Mitochondria appear to play a central role in the induction of the NLRP3 inflammatory response, which is critical for the development of gout. Mitochondria are partly self-encoding, possessing a 16.5 kB genome with 36 genes. Thus mitochondrial genetic variation may contribute to susceptibility to gout. The Māori and Pacific (Polynesian) populations of New Zealand exhibit a high prevalence of gout (6 and 8%, respectively). The objective of this study was to test whether mitochondrial genetic variation and copy number among New Zealand Polynesians may contribute to susceptibility to gout.
Methods: 439 whole mitochondrial genomes of Māori and Pacific men from New Zealand (327 cases/112 controls) were sequenced. mtDNA copy number variation was also investigated by looking at relative read depth using Next Generation Sequencing data produced from whole genome sequencing and resequencing of urate loci. Quantitative PCR was undertaken for replication in an extended sample set of 1070 Polynesians (540 cases/530 controls).
Findings: Within Polynesia, there is relatively little mitochondrial genetic diversity, with around 96% of those sequenced here belonging to the B4a1a derived sub-lineages. A lineage-specific heteroplasmy in hypervariable region I was found to associate with a three-fold higher risk of gout (eg. heteroplasmy at position 16179: OR 3.28, P = 0.009). Quantitative PCR of mtDNA from the 1070 Polynesian gout cases and controls showed that individuals with gout possess less mtDNA, on average than healthy controls. With each unit increase in ΔCt (which reflects a decrease in mtDNA content), there was a 33% increase in gout risk (OR 1.33, P = 0.003). The effect was stronger when looking at those who possessed urate levels exceeding 0.40 mmolL-1 (n = 422, OR 1.69, P = 0.0005).
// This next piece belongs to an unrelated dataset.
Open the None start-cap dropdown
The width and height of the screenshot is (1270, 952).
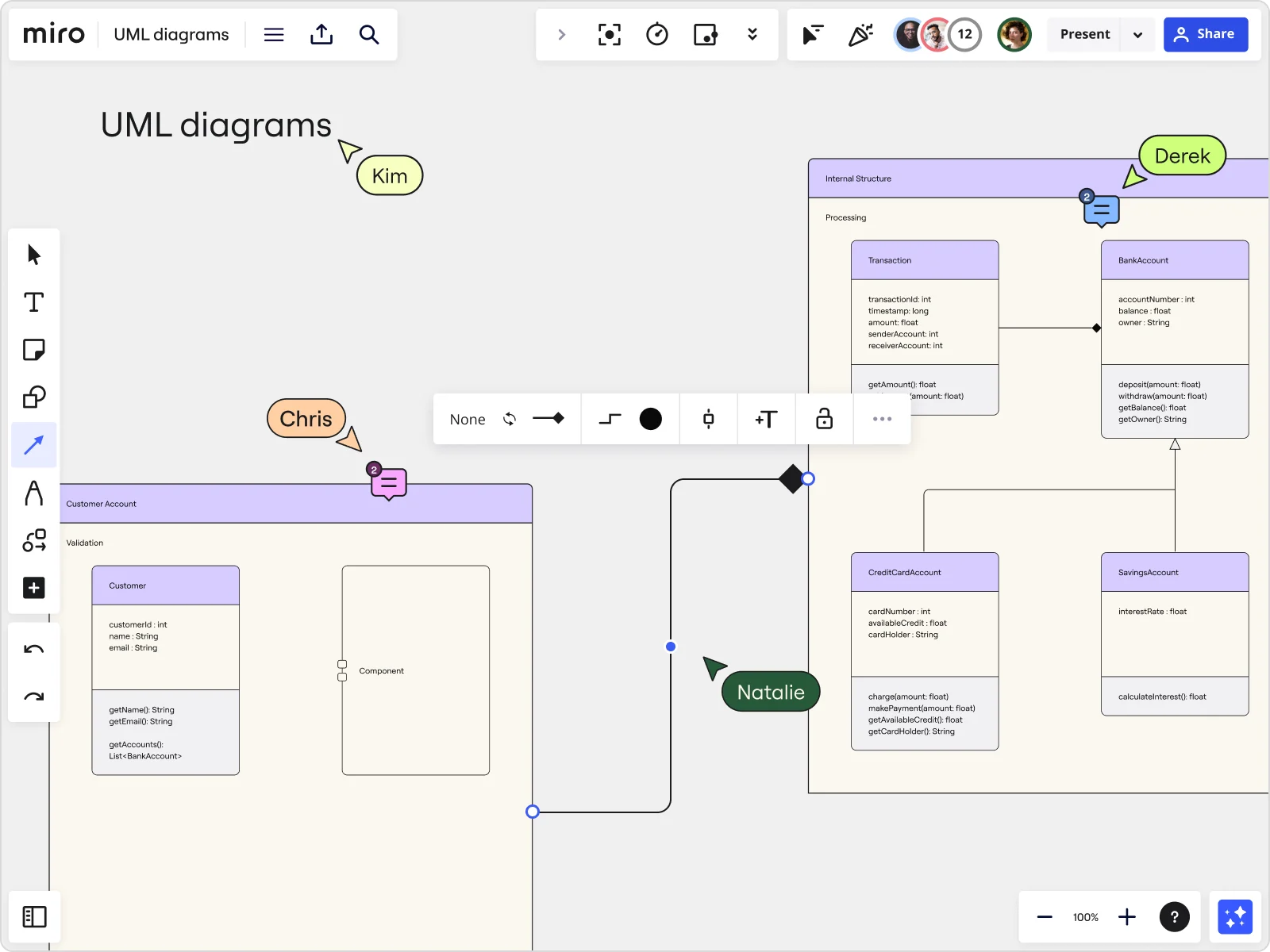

Significance: It is unclear whether the reduced mtDNA copy number in gout is a result of the pathology directly (ie. via inflammatory processes) or whether the reduced amount of mtDNA contributes to gout risk. The increased risk using hyperuricemic controls suggests that reduced mtDNA copy number plays a role in inflammation. Given emerging research is showing that mitochondria play a central role in the induction of the NLRP3 inflammasome, in particular with the co-localisation of the NLRP3 and ASC sub-units, a process essential for the generation of IL-1β, these observations are significant.